CONSIDERANDO IV: Fundamentos de la resolución
Expuestos como están los fundamentos que hacen a la doctrina aplicable al presente caso, corresponde a continuación ingresar a considerar los agravios dentro el recurso de casación planteado.
Inicialmente, se debe señalar que en aplicación al principio de concentración establecido en el art. 1 num.6 del Código Procesal Civil, a fin de evitar dilaciones y reiteraciones innecesarias, se procederá a otorgar una respuesta conjunta a los reclamos descritos en el recurso de casación, que tienen un grado de similitud y correlación.
1. Acusa que el Juez de instancia rechazó un incidente de nulidad relacionado con la existencia de otro número de identificación tributaria y que contaba con otra persona que ejercía funciones de venta, sin responder de forma procesal válida, elemento que se denota en obrados.
2. Incorrecta valoración probatoria testifical por el Juez de instancia, señalando que el testigo Zapata era sobrino de la parte demandada, respondiendo de manera confusa e inadecuada, evitando responder de manera motivada.
Con relación a los reclamos contemplados en los incisos 1 y 5 , corresponde señalar que el art. 274.I num.3 del Código Procesal Civil impone una carga recursiva al sujeto procesal que haga uso del recurso de casación, pues de manera categórica señala: “Expresará, con claridad y precisión, la Ley o leyes infringidas, violadas o aplicadas indebida o erróneamente interpretadas, especificando en qué consiste la infracción, la violación, falsedad o error, ya se trate de recurso de casación en el fondo, en la forma o en ambos.
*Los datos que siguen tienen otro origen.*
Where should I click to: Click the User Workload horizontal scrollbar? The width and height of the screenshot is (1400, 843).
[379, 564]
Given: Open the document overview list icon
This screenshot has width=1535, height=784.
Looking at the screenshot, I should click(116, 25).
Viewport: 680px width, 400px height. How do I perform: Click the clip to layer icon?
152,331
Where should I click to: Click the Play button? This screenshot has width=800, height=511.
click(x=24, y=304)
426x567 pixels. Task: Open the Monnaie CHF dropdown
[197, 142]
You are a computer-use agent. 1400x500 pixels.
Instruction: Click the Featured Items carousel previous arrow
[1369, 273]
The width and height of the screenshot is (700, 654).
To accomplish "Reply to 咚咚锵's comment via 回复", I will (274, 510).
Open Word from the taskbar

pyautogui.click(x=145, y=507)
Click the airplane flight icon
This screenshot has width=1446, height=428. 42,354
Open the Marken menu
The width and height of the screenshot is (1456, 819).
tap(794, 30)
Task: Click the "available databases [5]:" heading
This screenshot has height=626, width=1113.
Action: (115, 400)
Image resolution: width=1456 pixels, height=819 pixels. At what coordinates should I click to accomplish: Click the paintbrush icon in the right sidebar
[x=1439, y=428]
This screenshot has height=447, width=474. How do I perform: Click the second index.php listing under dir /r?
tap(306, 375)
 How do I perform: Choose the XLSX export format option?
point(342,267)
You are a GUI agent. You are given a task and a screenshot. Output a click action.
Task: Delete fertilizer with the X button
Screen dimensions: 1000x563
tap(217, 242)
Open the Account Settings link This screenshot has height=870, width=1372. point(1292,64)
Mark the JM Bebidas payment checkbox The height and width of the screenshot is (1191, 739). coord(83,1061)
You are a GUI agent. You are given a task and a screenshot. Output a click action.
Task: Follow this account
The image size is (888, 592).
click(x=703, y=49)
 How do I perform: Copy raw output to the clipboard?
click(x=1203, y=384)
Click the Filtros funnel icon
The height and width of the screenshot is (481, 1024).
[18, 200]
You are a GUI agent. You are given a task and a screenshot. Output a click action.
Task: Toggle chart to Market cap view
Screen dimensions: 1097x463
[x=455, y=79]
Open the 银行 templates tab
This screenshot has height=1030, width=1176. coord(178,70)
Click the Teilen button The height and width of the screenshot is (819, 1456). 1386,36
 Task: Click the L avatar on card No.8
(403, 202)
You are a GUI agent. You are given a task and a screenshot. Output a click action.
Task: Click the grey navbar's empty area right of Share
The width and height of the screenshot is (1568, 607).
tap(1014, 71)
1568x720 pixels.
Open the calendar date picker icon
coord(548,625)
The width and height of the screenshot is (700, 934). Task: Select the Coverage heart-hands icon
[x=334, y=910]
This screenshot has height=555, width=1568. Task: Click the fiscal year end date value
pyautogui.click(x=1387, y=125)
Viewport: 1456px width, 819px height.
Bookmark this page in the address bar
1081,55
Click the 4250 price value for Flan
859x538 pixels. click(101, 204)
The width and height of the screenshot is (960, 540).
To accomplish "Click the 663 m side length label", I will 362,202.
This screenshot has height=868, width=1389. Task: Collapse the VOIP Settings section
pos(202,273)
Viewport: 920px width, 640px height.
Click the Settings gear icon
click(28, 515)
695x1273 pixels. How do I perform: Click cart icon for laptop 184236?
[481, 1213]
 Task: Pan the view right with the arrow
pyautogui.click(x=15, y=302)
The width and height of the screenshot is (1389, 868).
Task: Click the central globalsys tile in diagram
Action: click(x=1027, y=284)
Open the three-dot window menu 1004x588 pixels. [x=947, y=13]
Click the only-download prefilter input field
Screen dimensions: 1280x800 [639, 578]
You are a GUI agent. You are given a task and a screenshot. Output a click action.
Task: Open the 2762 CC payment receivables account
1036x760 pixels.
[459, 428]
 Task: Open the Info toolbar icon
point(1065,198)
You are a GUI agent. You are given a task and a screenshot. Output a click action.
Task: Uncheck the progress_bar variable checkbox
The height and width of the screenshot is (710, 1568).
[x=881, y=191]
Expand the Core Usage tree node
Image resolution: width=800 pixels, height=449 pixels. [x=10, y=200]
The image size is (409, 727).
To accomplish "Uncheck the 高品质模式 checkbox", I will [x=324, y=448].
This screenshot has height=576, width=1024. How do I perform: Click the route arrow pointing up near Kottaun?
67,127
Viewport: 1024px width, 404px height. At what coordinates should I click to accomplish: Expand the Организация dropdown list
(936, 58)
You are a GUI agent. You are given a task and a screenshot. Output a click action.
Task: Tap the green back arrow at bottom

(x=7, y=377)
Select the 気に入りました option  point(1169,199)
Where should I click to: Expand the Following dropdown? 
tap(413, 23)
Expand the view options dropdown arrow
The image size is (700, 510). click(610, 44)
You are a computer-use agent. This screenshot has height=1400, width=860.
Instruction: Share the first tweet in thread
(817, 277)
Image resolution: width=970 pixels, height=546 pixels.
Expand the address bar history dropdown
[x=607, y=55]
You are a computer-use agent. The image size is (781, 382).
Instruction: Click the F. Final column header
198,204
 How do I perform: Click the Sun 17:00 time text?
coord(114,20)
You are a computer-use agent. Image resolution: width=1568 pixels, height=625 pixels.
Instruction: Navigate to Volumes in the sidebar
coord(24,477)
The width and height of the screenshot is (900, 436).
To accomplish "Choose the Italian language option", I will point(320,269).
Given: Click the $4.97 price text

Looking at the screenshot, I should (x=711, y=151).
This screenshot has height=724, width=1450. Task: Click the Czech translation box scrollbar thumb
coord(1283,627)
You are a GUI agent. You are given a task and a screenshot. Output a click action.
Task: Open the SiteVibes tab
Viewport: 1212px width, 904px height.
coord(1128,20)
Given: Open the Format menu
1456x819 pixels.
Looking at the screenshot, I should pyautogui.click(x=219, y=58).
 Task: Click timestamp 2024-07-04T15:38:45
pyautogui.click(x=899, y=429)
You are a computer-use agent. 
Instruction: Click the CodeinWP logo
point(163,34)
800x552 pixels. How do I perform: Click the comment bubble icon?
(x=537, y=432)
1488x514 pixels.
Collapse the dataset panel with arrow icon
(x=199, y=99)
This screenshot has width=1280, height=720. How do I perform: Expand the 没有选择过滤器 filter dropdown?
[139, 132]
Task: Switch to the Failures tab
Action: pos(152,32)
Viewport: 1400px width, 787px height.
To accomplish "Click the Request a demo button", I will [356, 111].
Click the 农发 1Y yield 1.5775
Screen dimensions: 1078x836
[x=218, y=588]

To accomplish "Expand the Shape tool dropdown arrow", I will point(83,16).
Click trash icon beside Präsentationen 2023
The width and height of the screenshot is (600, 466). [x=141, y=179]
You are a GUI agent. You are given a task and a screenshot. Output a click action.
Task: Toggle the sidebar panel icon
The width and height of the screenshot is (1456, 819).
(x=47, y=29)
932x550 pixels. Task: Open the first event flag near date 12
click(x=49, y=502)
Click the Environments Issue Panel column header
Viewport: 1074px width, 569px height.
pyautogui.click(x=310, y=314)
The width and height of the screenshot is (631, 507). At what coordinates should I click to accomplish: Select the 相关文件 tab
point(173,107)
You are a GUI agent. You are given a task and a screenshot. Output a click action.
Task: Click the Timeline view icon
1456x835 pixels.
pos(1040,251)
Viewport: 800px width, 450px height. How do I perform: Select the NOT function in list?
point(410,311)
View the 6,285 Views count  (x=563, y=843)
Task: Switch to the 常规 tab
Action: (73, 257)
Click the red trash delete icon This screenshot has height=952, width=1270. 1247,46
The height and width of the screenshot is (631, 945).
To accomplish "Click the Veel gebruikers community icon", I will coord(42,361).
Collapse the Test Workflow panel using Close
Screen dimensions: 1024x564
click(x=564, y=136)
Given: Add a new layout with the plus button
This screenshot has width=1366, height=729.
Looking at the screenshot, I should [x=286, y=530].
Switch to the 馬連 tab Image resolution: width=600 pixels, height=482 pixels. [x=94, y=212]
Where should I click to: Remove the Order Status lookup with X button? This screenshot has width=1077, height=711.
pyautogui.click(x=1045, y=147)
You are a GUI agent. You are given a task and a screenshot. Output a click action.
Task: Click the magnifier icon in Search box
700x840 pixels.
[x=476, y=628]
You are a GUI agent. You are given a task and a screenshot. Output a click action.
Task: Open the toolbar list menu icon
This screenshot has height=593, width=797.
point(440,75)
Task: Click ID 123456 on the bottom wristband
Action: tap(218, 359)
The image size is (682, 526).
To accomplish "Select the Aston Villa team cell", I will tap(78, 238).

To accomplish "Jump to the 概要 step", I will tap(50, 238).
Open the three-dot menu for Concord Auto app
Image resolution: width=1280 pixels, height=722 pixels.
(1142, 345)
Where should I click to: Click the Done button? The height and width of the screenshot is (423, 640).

Estas especificaciones deberán hacerse precisamente en el recurso y no fundarse en memoriales anteriores, ni suplirse posteriormente”. La exigencia descrita precedentemente obedece a la tesis de que el recurso de casación es asimilable a una demanda de puro derecho, lo que quiere decir que en el recurso debe identificarse en qué medida el Tribunal de apelación hubiera errado y como debe sanearse dicho yerro; de esa manera, se cumple con la exigencia referida en la norma descrita por el art. 274. I num.3 del Código Sustantivo Civil.
En el caso de autos, los reclamos de que el A quo no respondió un incidente de nulidad relacionado con la existencia de un número de identificación tributaria e incorrecta valoración testifical del testigo Zapata, son genéricos, no señalan su relevancia, incidencia, de qué modo desvirtuaría el fondo de la decisión, en qué medida el Tribunal de apelación hubiera errado, cómo debe sanearse dicho yerro y no identifica las violaciones del Tribunal de instancia. Especificaciones que deben hacerse en el recurso y no fundarse en memoriales anteriores, con lo que se evidencia que no se cumple con la exigencia del 274. I num.3 del Código Procesal Civil, por lo que lo reclamado ahora por el recurrente es injustificado.
3. Error de hecho por el Ad quem, debido a que no valoró prueba correctamente, solo se refirió como capturas de la red social Facebook de 2019 a 2020, y que eran de fecha anterior al acto cuestionado, no cotejando la prueba referida, dado que la actora mencionó que por el hecho generador tuvo que vender sus productos con un descuento; sin embargo, por la prueba mencionada se evidenció que antes del suceso ya vendía sus productos con el descuento aducido, lo cual denota la mala fe en la pretensión de la demandante, que intenta cobrar incluso productos que ya fueron vendidos.
Al respecto, de la revisión de autos se tiene:
El Auto de Vista N° 152/2024, de 12 de enero, visible de fs. 529 a 532, estableció que las pruebas cursantes de fs. 169 a 183 son capturas de pantalla de facebook de la empresa de la actora, en las que ofertó sus productos, denotando que las mismas datan de la gestión 2019 y 2020, siendo anteriores al hecho generador de la presente causa, concluyendo que las mencionadas pruebas no desvirtúan los hechos alegados de la demanda, con relación a la cuantificación de los daños y perjuicios en el incidente suscitado, dado que son capturas de pantalla.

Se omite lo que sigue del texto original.